How many lines in the records below hold the string "Given"? Please answer with the number and nothing more.

(Stored items)
↓
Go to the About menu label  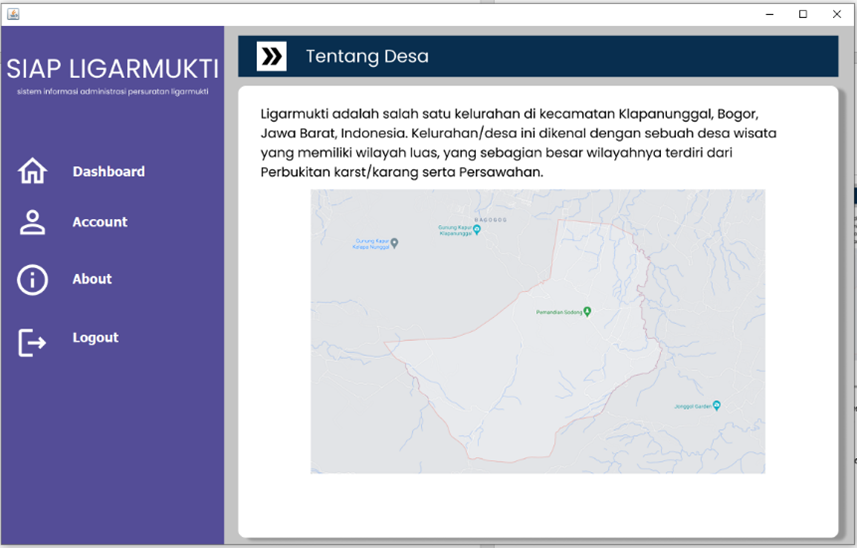point(92,279)
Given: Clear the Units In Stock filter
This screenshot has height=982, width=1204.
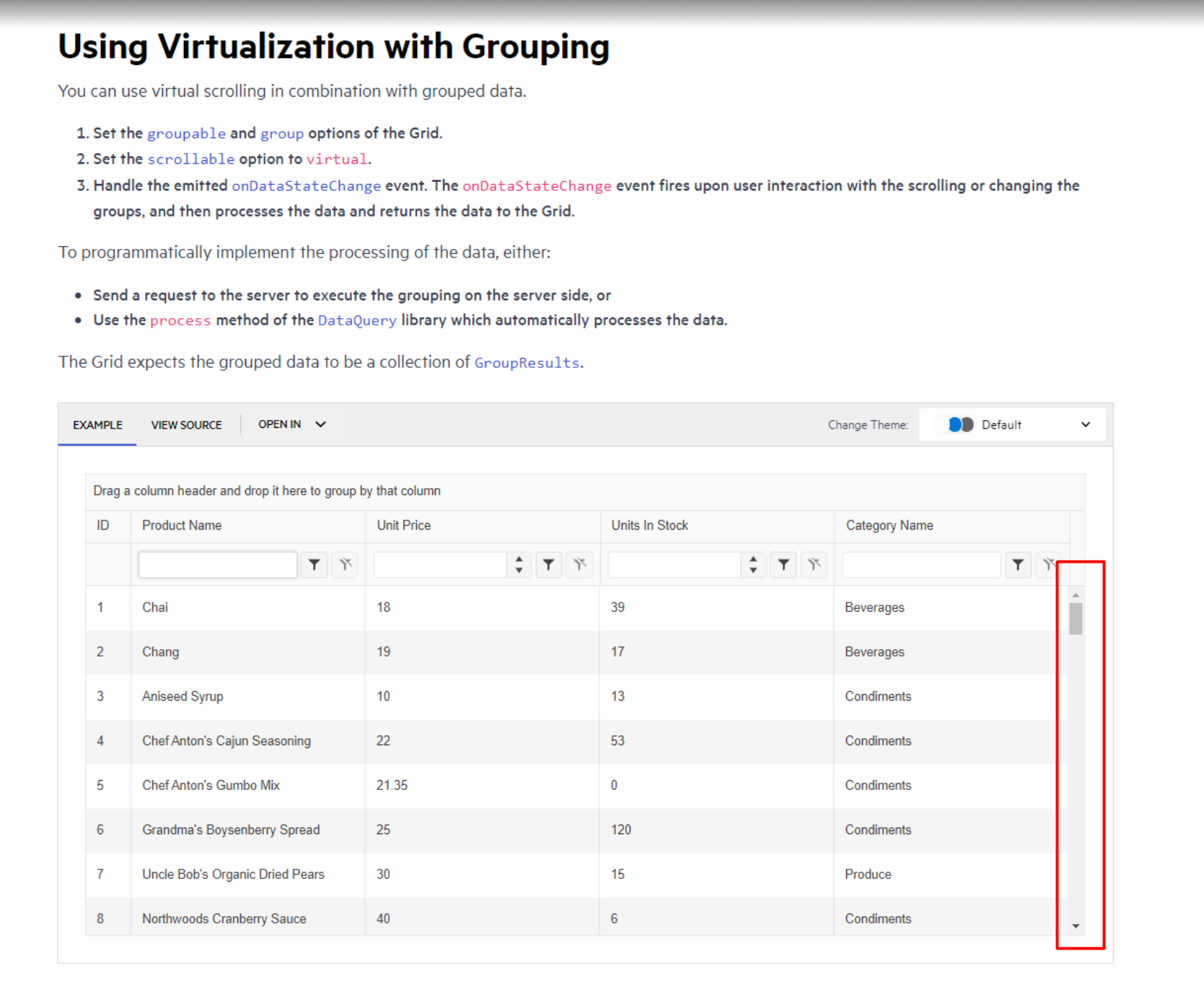Looking at the screenshot, I should (x=814, y=565).
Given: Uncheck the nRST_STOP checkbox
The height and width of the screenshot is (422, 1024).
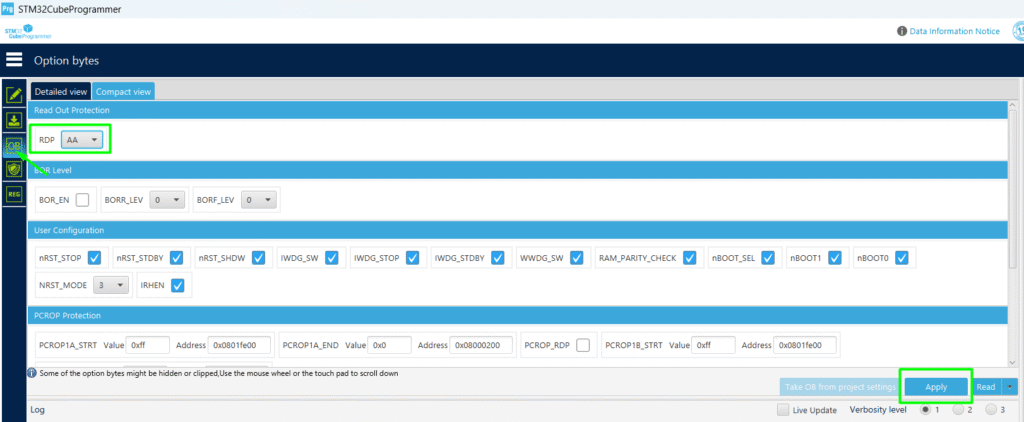Looking at the screenshot, I should coord(94,258).
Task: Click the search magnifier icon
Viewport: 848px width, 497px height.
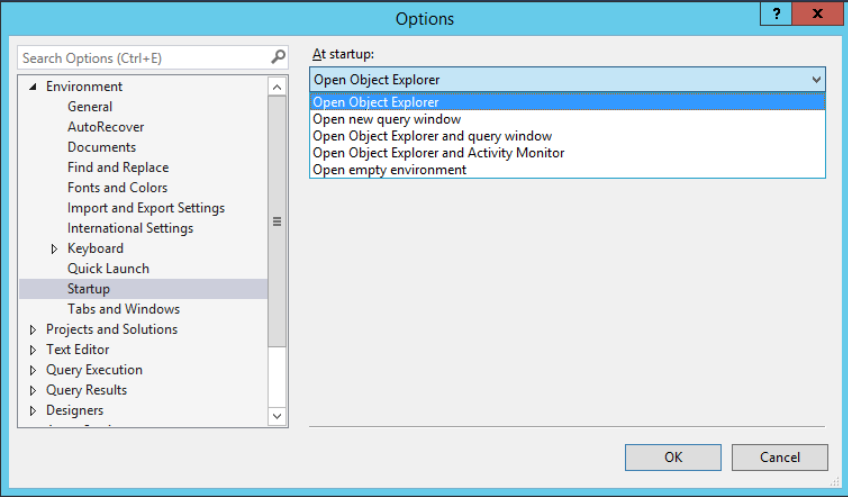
↑
▸ **Solution**
2